Stankiewicz AM, Goscik J, Swiergiel AH, Majewska A, Wieczorek M, Juszczak GR, Lisowski P - BMC Neurosci (2014)

Bottom Line: Chronic stress increased also expression of Timp1 and Ppbp that are involved in reaction to vascular injury.Acute stress did not affect expression of hemoglobin genes but it altered expression of Fam107a (Drr1) and Agxt2l1 (Etnppl) that have been implicated in psychiatric diseases.The observed up-regulation of genes associated with vascular system and brain injury suggests that stressful social encounters may affect brain function through the stress-induced dysfunction of the vascular system.

View Article: PubMed Central - PubMed

Affiliation: Department of Animal Behavior, Institute of Genetics and Animal Breeding, Jastrzebiec, ul. Postepu 36A, 05-552, Magdalenka, Poland. adrianstankiewicz85@gmail.com.

ABSTRACT

Background: In order to better understand the effects of social stress on the prefrontal cortex, we investigated gene expression in mice subjected to acute and repeated social encounters of different duration using microarrays.

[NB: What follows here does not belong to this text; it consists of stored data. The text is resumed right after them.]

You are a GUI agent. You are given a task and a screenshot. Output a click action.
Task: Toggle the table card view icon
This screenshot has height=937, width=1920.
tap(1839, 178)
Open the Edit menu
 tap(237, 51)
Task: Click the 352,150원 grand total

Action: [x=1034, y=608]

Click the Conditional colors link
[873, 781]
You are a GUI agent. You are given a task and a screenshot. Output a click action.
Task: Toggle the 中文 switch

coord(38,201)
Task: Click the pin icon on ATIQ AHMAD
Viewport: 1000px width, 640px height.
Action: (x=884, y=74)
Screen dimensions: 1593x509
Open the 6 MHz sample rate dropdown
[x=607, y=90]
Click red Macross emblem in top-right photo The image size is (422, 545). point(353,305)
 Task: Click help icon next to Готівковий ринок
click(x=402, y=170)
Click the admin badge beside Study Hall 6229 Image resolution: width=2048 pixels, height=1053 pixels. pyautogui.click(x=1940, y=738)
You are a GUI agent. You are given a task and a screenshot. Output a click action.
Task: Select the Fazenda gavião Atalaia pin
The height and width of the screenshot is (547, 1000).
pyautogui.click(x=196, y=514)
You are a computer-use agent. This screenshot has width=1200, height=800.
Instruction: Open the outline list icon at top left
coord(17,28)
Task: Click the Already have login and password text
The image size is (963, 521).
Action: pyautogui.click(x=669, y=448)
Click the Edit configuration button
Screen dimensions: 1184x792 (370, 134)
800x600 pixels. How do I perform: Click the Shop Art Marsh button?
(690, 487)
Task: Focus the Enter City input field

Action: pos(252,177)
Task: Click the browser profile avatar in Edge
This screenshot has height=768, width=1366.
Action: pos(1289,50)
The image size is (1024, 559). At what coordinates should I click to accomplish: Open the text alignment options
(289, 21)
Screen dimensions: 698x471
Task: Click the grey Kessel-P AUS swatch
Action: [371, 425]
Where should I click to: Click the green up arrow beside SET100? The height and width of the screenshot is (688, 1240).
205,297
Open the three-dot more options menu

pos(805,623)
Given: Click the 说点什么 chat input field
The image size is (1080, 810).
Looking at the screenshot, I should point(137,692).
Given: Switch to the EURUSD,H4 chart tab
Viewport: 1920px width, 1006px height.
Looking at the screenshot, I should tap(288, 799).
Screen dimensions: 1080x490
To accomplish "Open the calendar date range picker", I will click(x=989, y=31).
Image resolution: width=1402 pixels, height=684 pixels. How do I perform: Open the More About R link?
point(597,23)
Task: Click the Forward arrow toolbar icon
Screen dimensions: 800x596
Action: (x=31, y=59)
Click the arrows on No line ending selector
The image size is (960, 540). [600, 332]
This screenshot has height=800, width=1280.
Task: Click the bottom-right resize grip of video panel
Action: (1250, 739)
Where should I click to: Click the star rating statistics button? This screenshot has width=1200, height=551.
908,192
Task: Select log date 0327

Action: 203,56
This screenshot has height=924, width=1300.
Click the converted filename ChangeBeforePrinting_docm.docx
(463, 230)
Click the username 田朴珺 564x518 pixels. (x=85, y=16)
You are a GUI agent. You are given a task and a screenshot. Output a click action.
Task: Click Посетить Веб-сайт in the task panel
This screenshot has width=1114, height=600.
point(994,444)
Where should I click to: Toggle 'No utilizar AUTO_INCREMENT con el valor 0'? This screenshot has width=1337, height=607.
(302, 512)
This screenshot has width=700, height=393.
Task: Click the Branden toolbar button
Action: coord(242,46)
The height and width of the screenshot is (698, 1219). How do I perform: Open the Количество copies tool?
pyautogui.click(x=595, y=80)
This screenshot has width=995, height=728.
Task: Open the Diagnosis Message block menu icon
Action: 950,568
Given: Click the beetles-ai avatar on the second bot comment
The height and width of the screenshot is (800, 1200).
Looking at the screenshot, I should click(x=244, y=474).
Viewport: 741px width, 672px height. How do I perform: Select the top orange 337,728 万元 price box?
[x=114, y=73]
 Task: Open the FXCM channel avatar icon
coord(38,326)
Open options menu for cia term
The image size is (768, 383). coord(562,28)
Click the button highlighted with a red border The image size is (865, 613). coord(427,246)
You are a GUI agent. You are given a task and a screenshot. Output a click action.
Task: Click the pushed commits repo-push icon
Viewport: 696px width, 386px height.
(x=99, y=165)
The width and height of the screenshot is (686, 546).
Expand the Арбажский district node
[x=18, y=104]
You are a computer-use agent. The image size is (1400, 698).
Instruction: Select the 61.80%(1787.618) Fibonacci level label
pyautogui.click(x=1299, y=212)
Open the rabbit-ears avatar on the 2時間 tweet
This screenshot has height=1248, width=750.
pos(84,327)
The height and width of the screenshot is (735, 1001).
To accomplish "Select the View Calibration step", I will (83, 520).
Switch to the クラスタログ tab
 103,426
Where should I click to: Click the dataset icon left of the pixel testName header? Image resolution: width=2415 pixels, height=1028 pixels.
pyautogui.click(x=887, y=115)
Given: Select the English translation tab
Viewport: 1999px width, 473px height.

Results: The most important finding was identification of hemoglobin genes (Hbb-b1, Hbb-b2, Hba-a1, Hba-a2, Beta-S) as potential markers of chronic social stress in mice. Expression of these genes was progressively increased in animals subjected to 8 and 13 days of repeated stress and was correlated with altered expression of Mgp (Mglap), Fbln1, 1500015O10Rik (Ecrg4), SLC16A10, and Mndal. Chronic stress increased also expression of Timp1 and Ppbp that are involved in reaction to vascular injury. Acute stress did not affect expression of hemoglobin genes but it altered expression of Fam107a (Drr1) and Agxt2l1 (Etnppl) that have been implicated in psychiatric diseases.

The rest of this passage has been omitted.